The antibiotic-free Bare Bird brand was developed by Hazeldene’s. It hit Coles supermarket shelves in three states this month and sourced poultry from Lockwood South, Marong and up into the Wimmera.
The new brand was launched amid mounting concern about antibiotic resistance, with the World Health Organisation and other global health authorities saying antibiotics were being misused the world over, hastening the time it took for infectious diseases to become immune to treatments.
On Monday, global authorities launched an awareness week, with WHO director-general Tedros Adhanom Ghebreyesus declaring antibiotic resistance was a “global crisis we cannot ignore”.
Misuse could include using antibiotics for viral infections like colds and the flu, as well as animal growth promoters on farms.
Food and Agriculture Organisation director-general José Graziano da Silva said the integrity of food systems was at stake.
“Antimicrobial veterinary medicines are a crucial tool for animal health and welfare and safe food production, but they are by no means the only tool.”
Bare Bird creator John Hazeldene said reduced exposure to antibiotics meant they would be more effective when needed.
“We believe a move to producing food without antibiotics is the right thing to do,” he said.
The Bare Bird chicken products were 100 per cent antibiotic free, accredited free range, and were raised on a plant-based diet containing no animal by-products, antibiotics, hormones or steroids.
“It’s something we’ve been trialing over three years, (because) we felt it was time to start trialing more batches without antibiotics in feed (and water),” Mr Hazeldene said.
He said antibiotics had been minimised in other areas of Hazeldene’s operations, something the company had led the industry in.
In 2012 Hazeldenes stopped using antibiotic growth promotants in all its chickens.
Currently, much of Hazeldene’s poultry was fed a mild antibiotic to enhance the gut of the chicken. After three weeks no antibiotics were used unless the animal became sick.

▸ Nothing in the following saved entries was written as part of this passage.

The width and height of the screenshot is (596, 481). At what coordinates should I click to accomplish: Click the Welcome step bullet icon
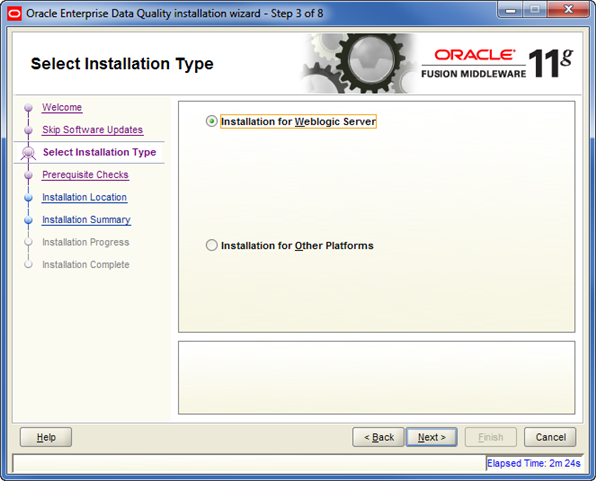28,108
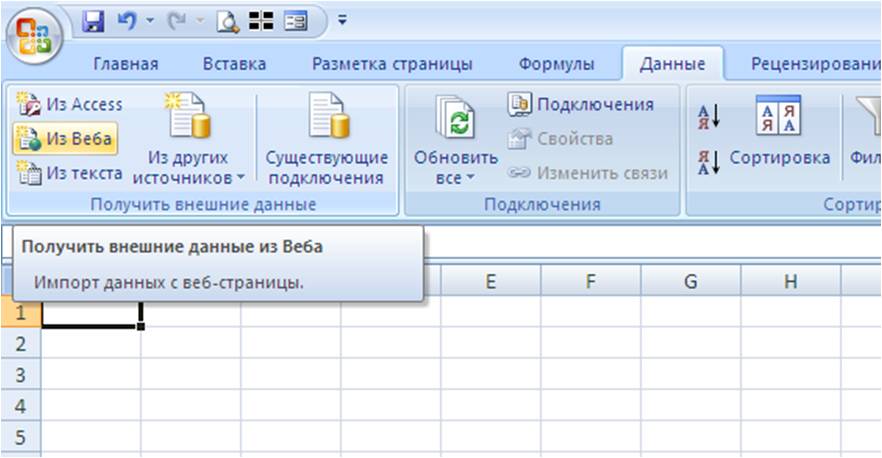Screen dimensions: 882x458
Task: Choose Из текста import option
Action: (x=69, y=173)
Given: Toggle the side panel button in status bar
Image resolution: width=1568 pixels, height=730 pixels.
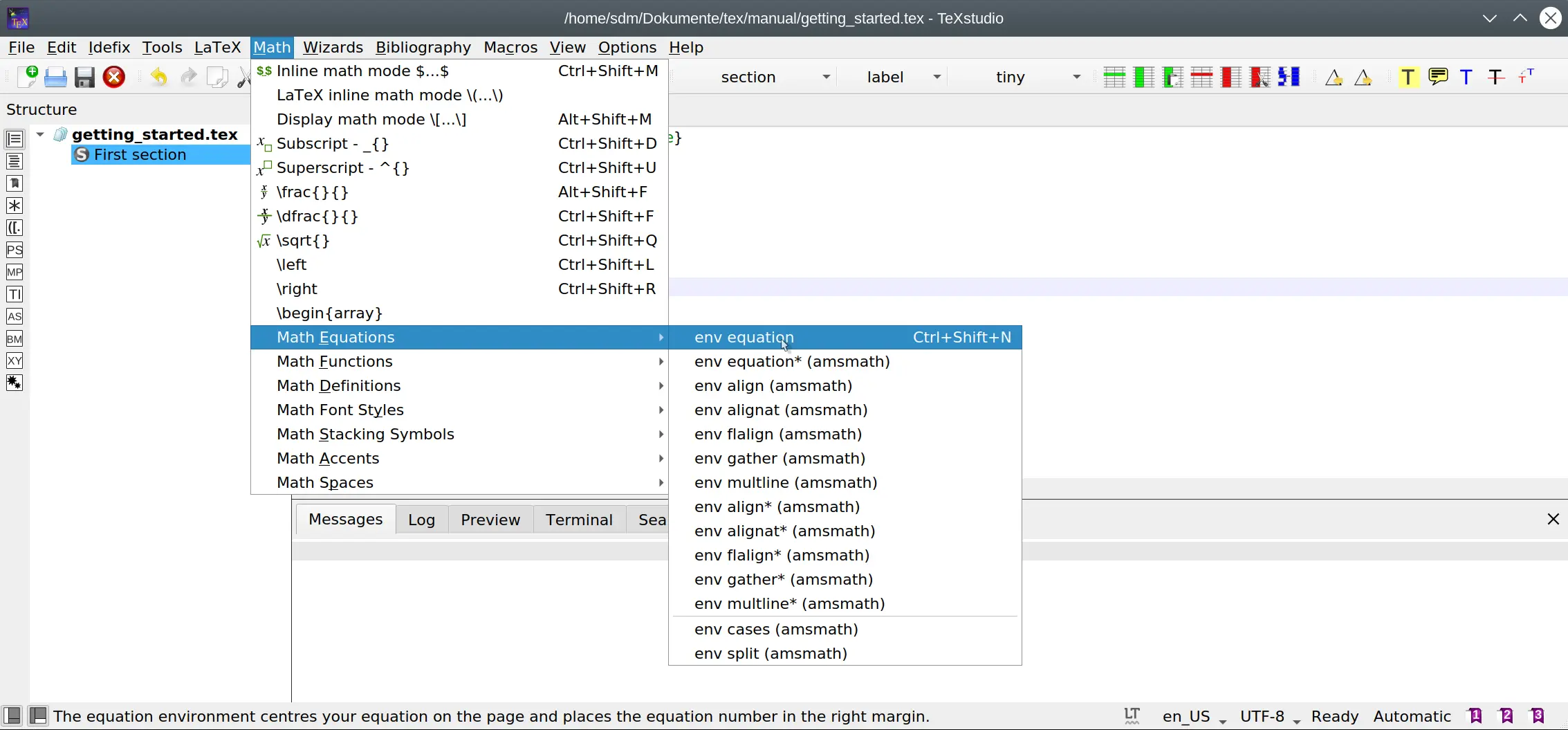Looking at the screenshot, I should pos(12,715).
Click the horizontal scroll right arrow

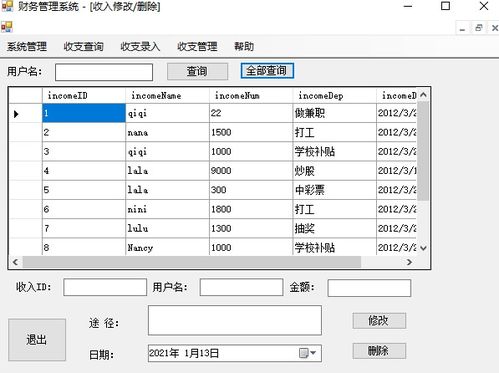click(x=409, y=262)
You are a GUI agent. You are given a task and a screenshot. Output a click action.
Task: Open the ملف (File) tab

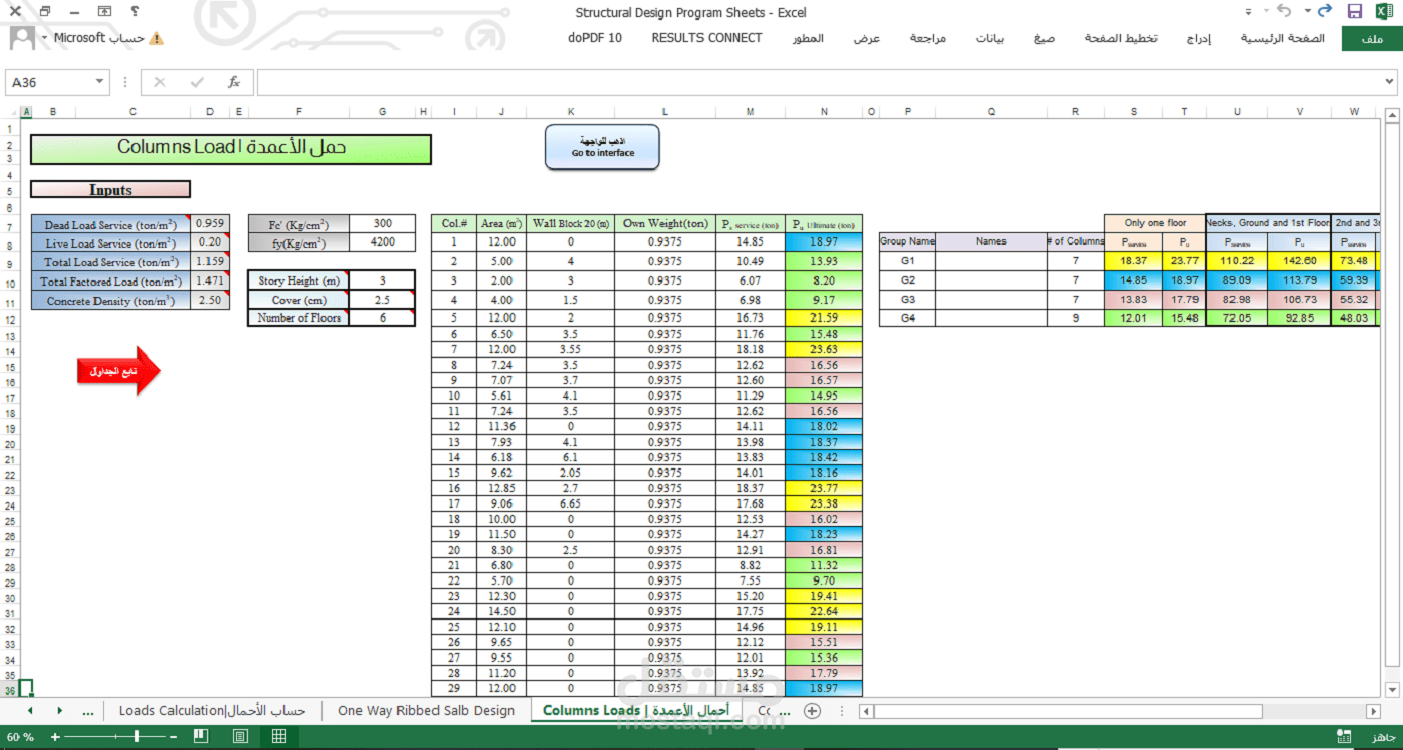[1372, 38]
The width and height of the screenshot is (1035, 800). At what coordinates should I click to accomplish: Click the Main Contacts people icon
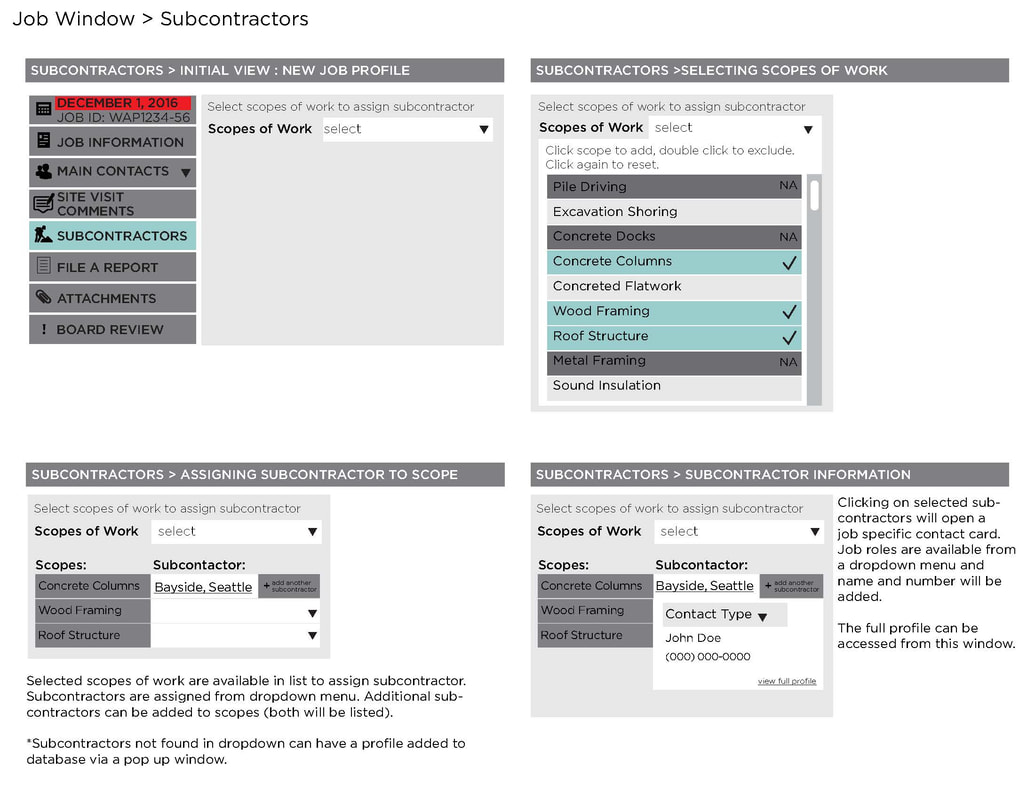[43, 171]
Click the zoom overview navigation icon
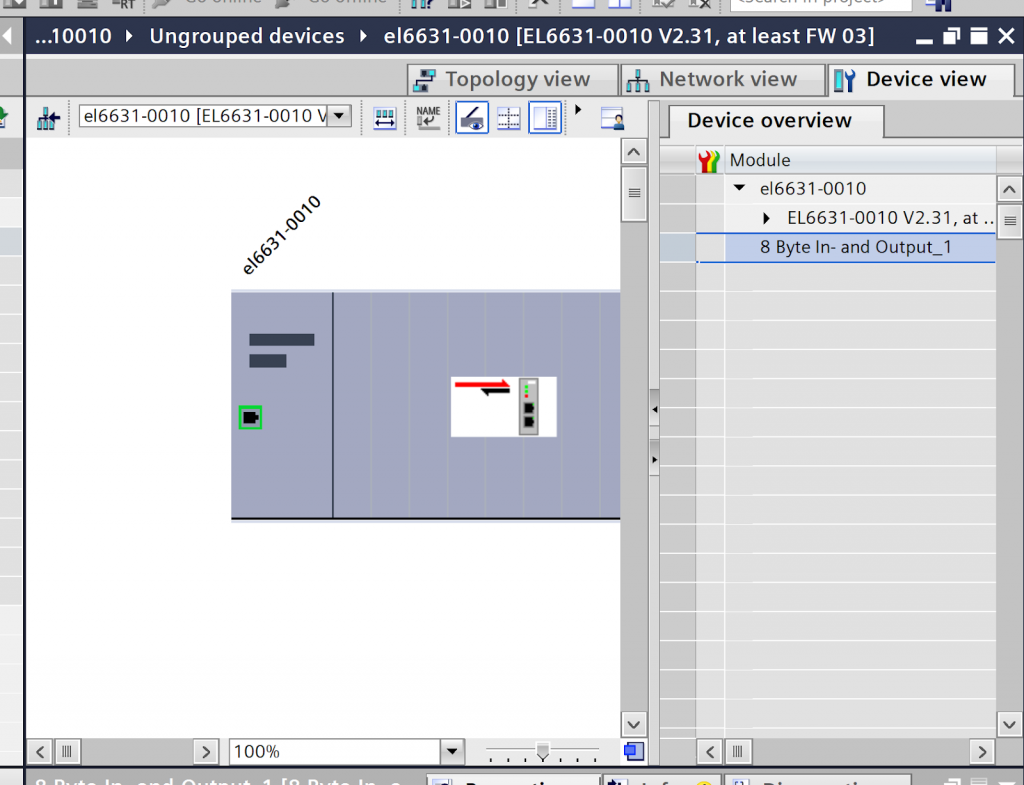 (x=633, y=751)
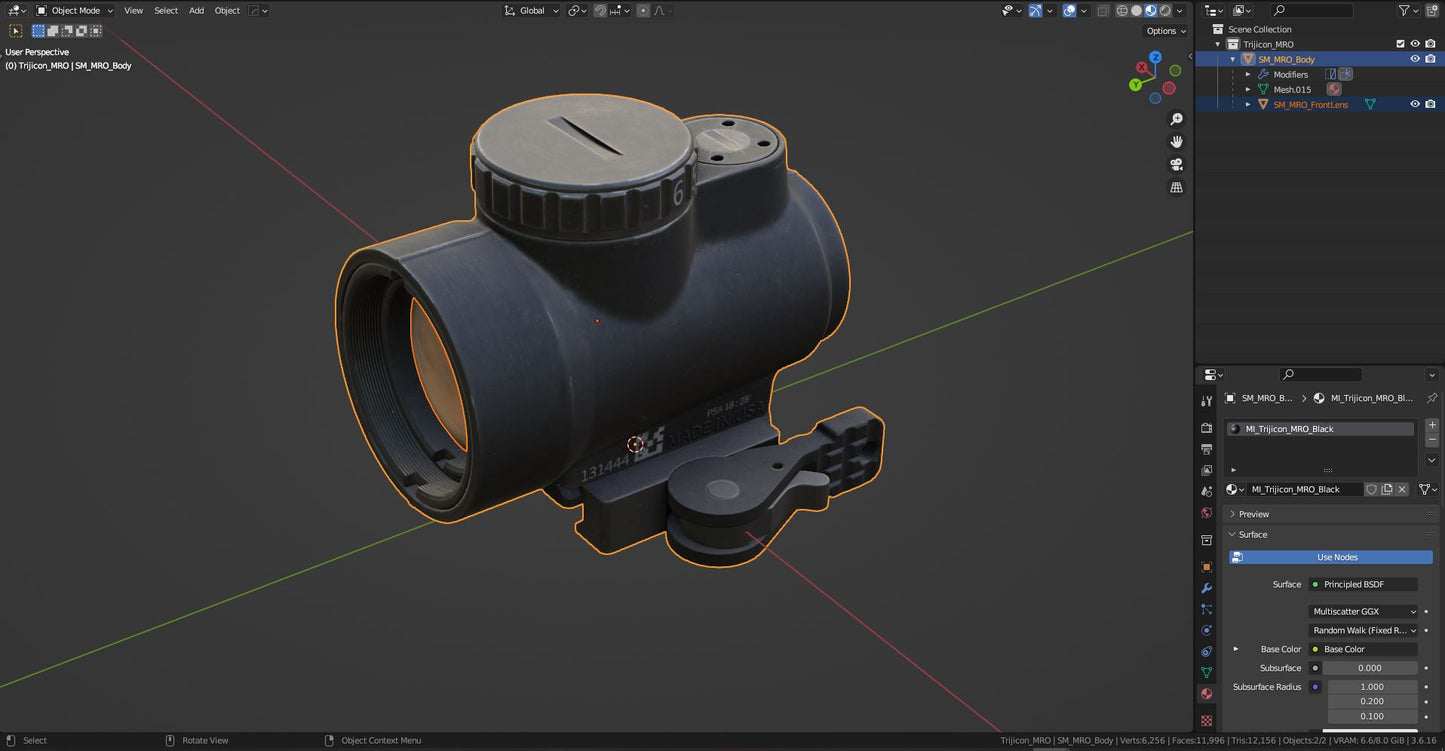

Antibiotics would be used on Bare Bird flocks if an illness broke out, with Mr Hazeldene saying it would be essential to protect animals’ welfare. If that happened, they would not be sold under the Bare Bird brand.
Hazeldene’s had also trailed feed containing no animal by-products in the past three years.
Bare Bird chickens were now only fed grains, seeds, legumes, and oils like wheat, barley, oats, corn, peas, beans, canola, and soy for added protein.
The vegetarian diet had enhanced the taste and succulence of the chicken due to the unsaturated fats in the diet. The meat was more marbled, similar to the quality of Wagyu beef, Mr Hazeldene said.